_Problem description_
Please write out each of the records below word for word, leaving out the pictures.

_Information provided_

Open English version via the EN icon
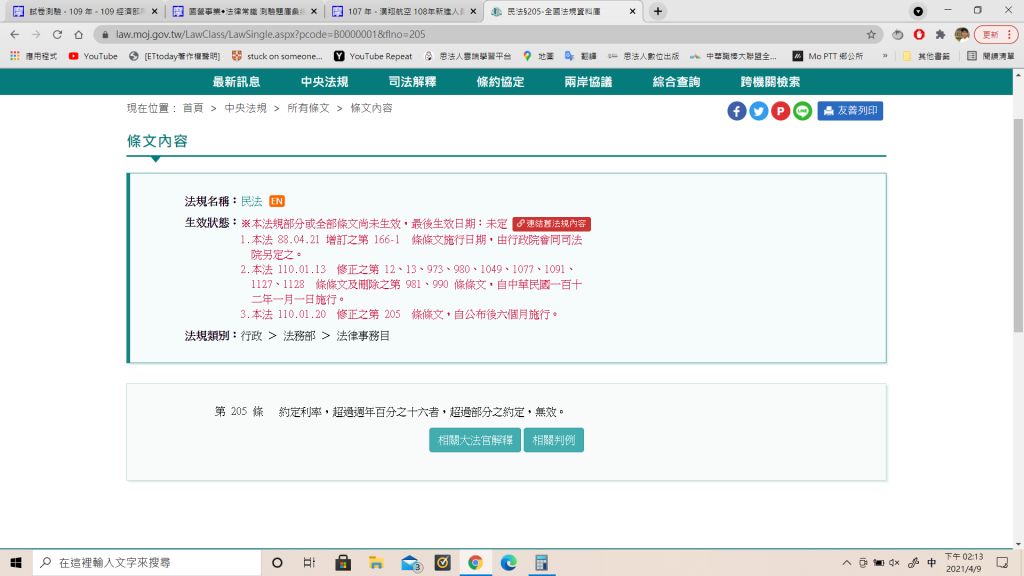click(x=277, y=201)
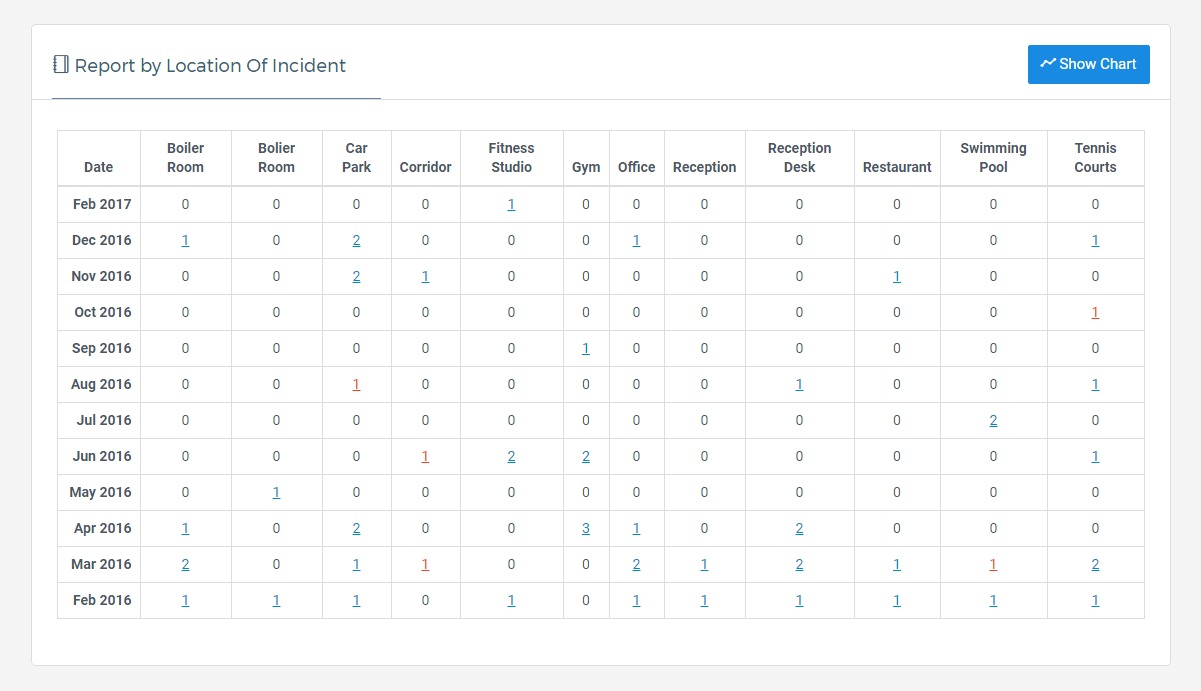The image size is (1201, 691).
Task: Open the Apr 2016 Reception Desk count
Action: [799, 529]
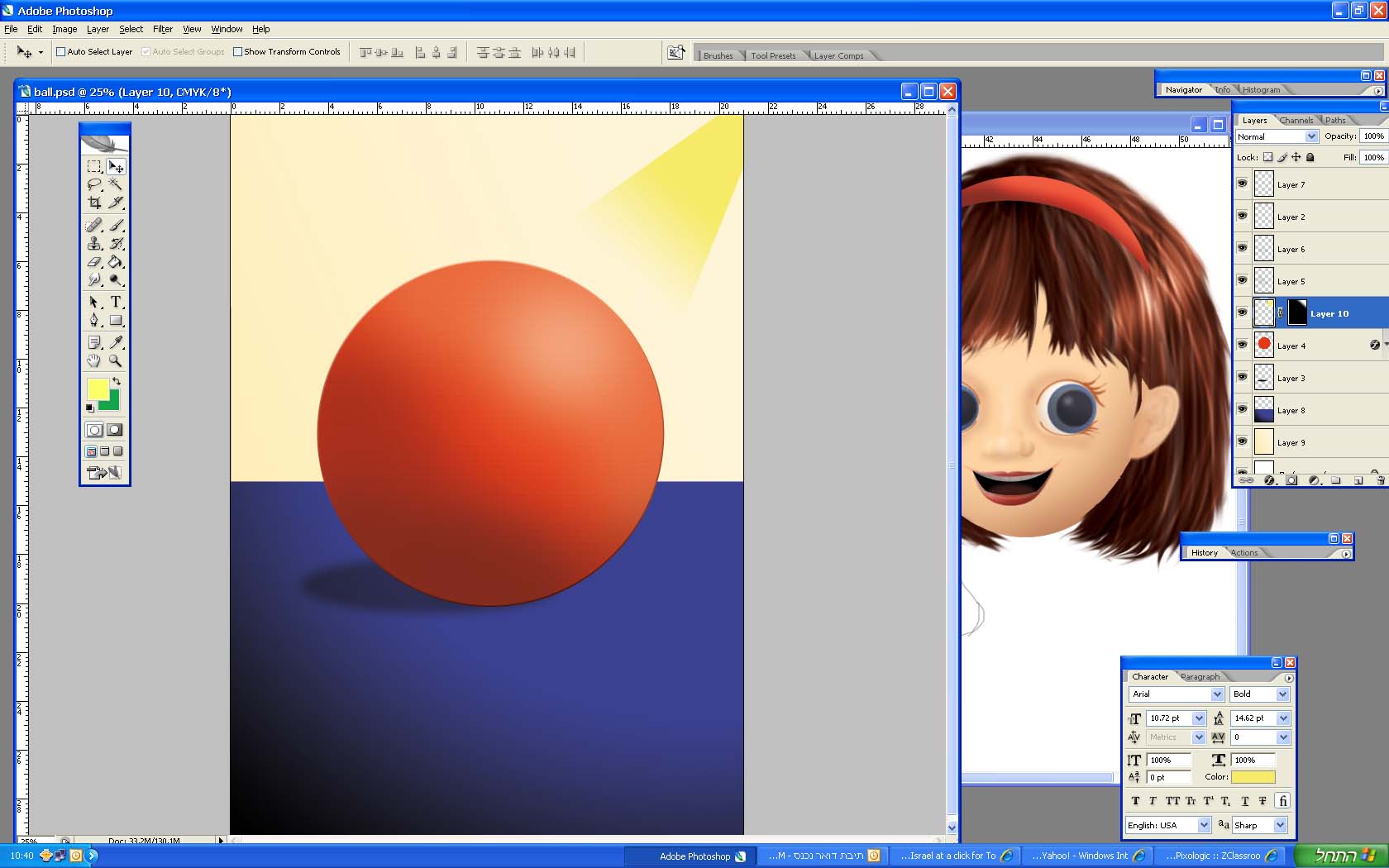Enable the Auto Select Layer checkbox

[x=60, y=52]
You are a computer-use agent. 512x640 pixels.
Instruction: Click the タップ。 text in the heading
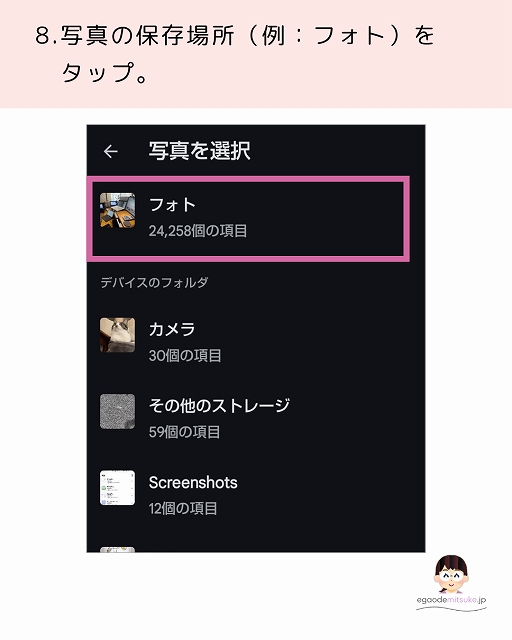coord(105,73)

_Output for this task_
Open English version via the EN icon
click(x=277, y=201)
The image size is (1201, 691).
Task: Open the Apr 2016 Reception Desk count
Action: [799, 529]
Enable the Auto Select Layer checkbox

[x=60, y=52]
You are a computer-use agent. 512x640 pixels.
Instruction: Click the タップ。 text in the heading
coord(105,73)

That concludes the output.